• [WHAT YOU ARE ASKED TO DO] Retype each of the following records verbatim, preserving every line without alteration.
begin DATA FOR THIS EXERCISE
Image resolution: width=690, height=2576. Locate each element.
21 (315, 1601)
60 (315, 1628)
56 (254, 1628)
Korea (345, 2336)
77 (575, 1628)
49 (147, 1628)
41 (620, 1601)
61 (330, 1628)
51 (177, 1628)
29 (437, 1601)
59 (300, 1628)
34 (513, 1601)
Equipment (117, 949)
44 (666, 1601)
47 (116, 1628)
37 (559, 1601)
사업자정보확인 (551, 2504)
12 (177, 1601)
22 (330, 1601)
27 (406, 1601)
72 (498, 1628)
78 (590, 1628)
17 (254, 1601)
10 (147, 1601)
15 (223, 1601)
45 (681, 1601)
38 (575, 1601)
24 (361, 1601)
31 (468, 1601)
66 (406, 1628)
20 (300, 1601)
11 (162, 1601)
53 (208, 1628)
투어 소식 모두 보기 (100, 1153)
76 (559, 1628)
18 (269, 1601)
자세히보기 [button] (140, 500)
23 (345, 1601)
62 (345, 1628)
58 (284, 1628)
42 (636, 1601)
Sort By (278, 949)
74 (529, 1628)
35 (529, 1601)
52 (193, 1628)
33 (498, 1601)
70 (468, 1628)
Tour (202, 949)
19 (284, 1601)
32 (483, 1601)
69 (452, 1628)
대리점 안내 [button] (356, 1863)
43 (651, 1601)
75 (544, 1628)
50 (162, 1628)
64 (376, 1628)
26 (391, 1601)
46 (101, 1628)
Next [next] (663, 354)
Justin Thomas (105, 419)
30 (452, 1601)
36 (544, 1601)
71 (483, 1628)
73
end DATA FOR THIS EXERCISE
• [SOLUTION TO THE EXERCISE]
Image resolution: width=690, height=2576. Locate each element.
21 (315, 1601)
60 (315, 1628)
56 (254, 1628)
Korea (345, 2336)
77 (575, 1628)
49 (147, 1628)
41 (620, 1601)
61 (330, 1628)
51 (177, 1628)
29 (437, 1601)
59 (300, 1628)
34 (513, 1601)
Equipment (117, 949)
44 (666, 1601)
47 (116, 1628)
37 (559, 1601)
사업자정보확인 (551, 2504)
12 (177, 1601)
22 (330, 1601)
27 (406, 1601)
72 (498, 1628)
78 (590, 1628)
17 (254, 1601)
10 (147, 1601)
15 (223, 1601)
45 (681, 1601)
38 (575, 1601)
24 (361, 1601)
31 (468, 1601)
66 (406, 1628)
20 (300, 1601)
11 (162, 1601)
53 (208, 1628)
투어 소식 모두 보기 (100, 1153)
76 (559, 1628)
18 (269, 1601)
자세히보기 [button] (140, 500)
23 (345, 1601)
62 (345, 1628)
58 (284, 1628)
42 (636, 1601)
Sort By (278, 949)
74 (529, 1628)
35 (529, 1601)
52 (193, 1628)
33 (498, 1601)
70 (468, 1628)
Tour (202, 949)
19 (284, 1601)
32 (483, 1601)
69 (452, 1628)
대리점 안내 [button] (356, 1863)
43 (651, 1601)
75 (544, 1628)
50 (162, 1628)
64 (376, 1628)
26 (391, 1601)
46 (101, 1628)
Next [next] (663, 354)
Justin Thomas (105, 419)
30 (452, 1601)
36 (544, 1601)
71 (483, 1628)
73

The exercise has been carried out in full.